JP 2008-266630 A JP 2008-184492 A

  Conventional cellulose fiber dispersions are difficult to handle because gelation occurs when the concentration is increased in order to increase production efficiency, and the fluidity of the solution is significantly impaired. Moreover, aggregation of molecules accompanying gelation occurred, and the transparency of the dispersion was lost. An object of the present invention is to provide a high-concentration cellulose dispersion that can significantly improve dispersion stability and maintain transparency without causing gelation. Furthermore, it is to obtain productivity that can be developed in the industrial field by using the dispersion of cellulose fiber of the present invention.

  The object of the present invention is achieved by the following configurations.

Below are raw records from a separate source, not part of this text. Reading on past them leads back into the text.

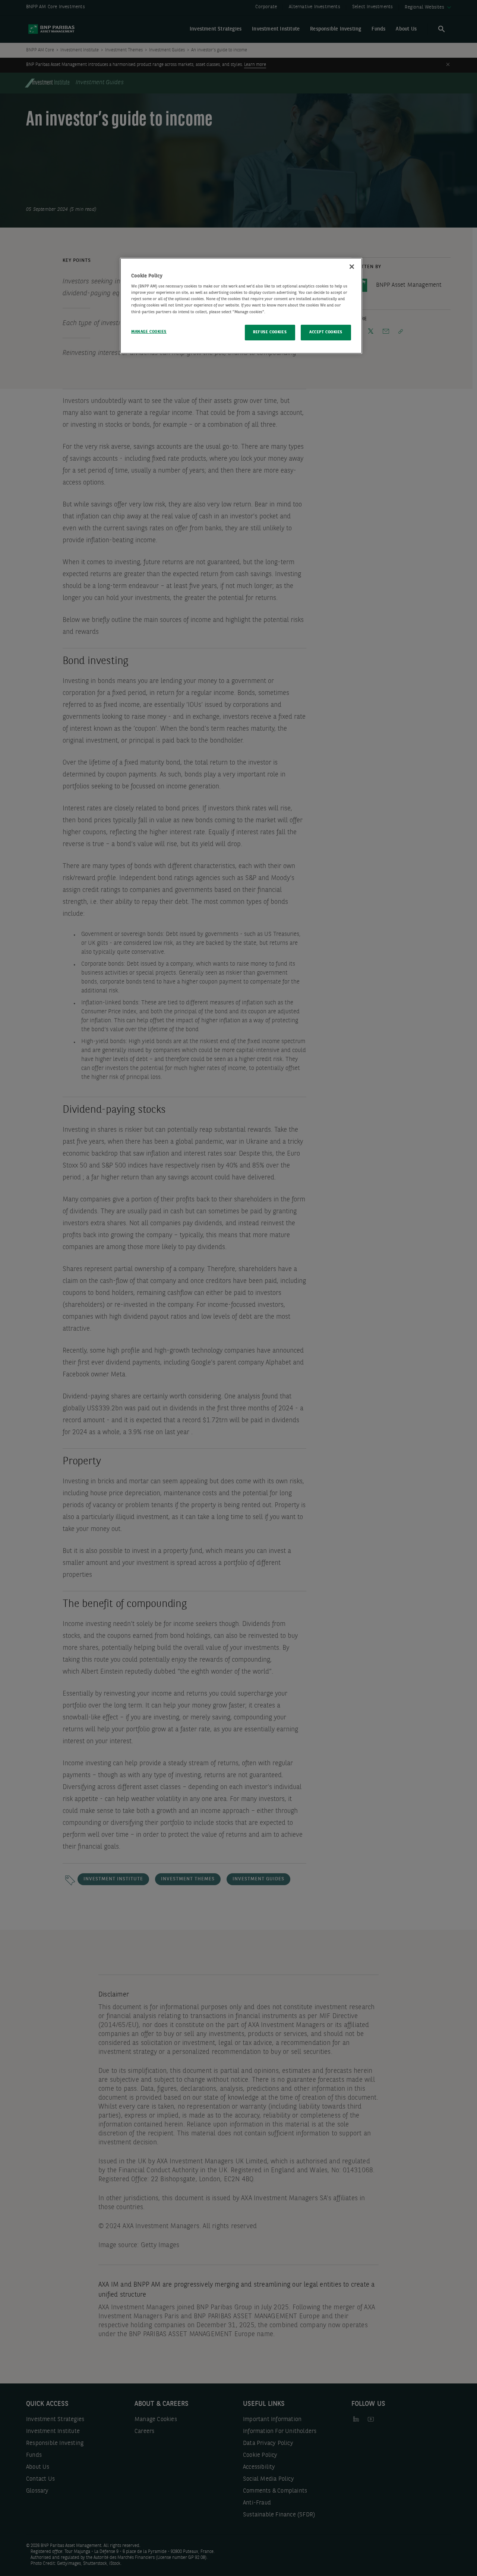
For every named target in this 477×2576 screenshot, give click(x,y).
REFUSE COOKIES (270, 332)
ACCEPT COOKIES (325, 332)
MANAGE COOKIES (149, 332)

  1. A cellulose fiber dispersion containing surface-treated cellulose fibers having an average fiber diameter of 2 nm to 200 nm, wherein the cellulose fibers have a concentration of 1% by mass to 30% by mass Dispersion.

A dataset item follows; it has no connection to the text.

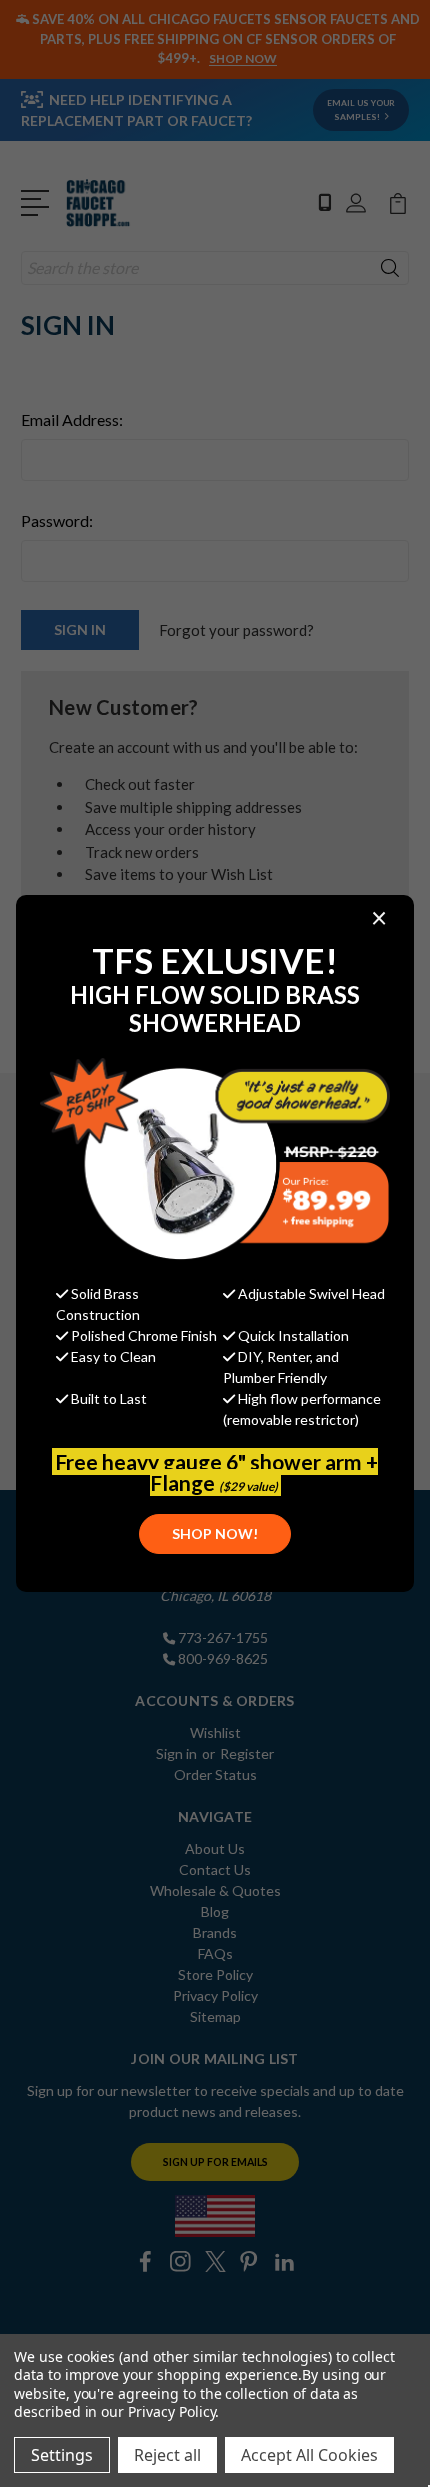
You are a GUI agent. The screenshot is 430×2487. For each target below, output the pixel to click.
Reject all (167, 2455)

  2. 2. The cellulose fiber dispersion according to 1 above, wherein the concentration of the cellulose fiber is 5% by mass or more and 30% by mass or less.

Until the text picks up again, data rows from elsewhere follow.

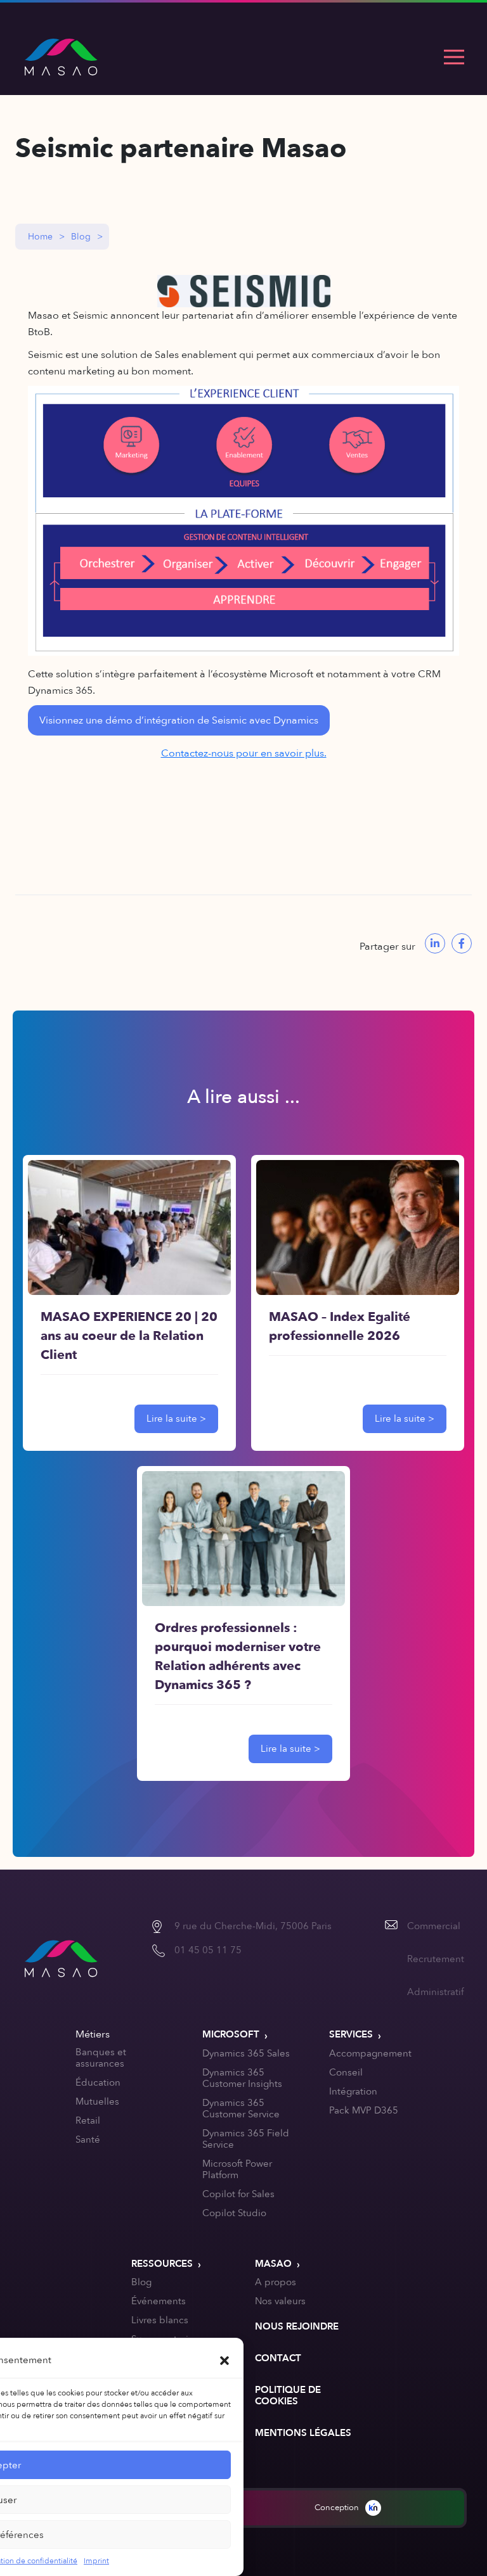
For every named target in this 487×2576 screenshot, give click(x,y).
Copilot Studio (234, 2213)
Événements (158, 2301)
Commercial (433, 1926)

  3. 3. The cellulose fiber dispersion according to 1 or 2, wherein the surface treatment is a treatment with a hydrophobic silane coupling agent or an amphiphilic polymer.

  When the concentration of the dispersion of cellulose fibers is increased without surface treatment, gelation occurs due to hydrogen bonding between hydroxyl groups present in a large number of cellulose, and the fluidity of the solution is significantly impaired. In addition, in a dispersion liquid in which cellulose fibers are microfibrillated, the specific surface area is increased by decreasing the fiber diameter, and the gelation rate is increased by exposing more hydroxyl groups to the surface.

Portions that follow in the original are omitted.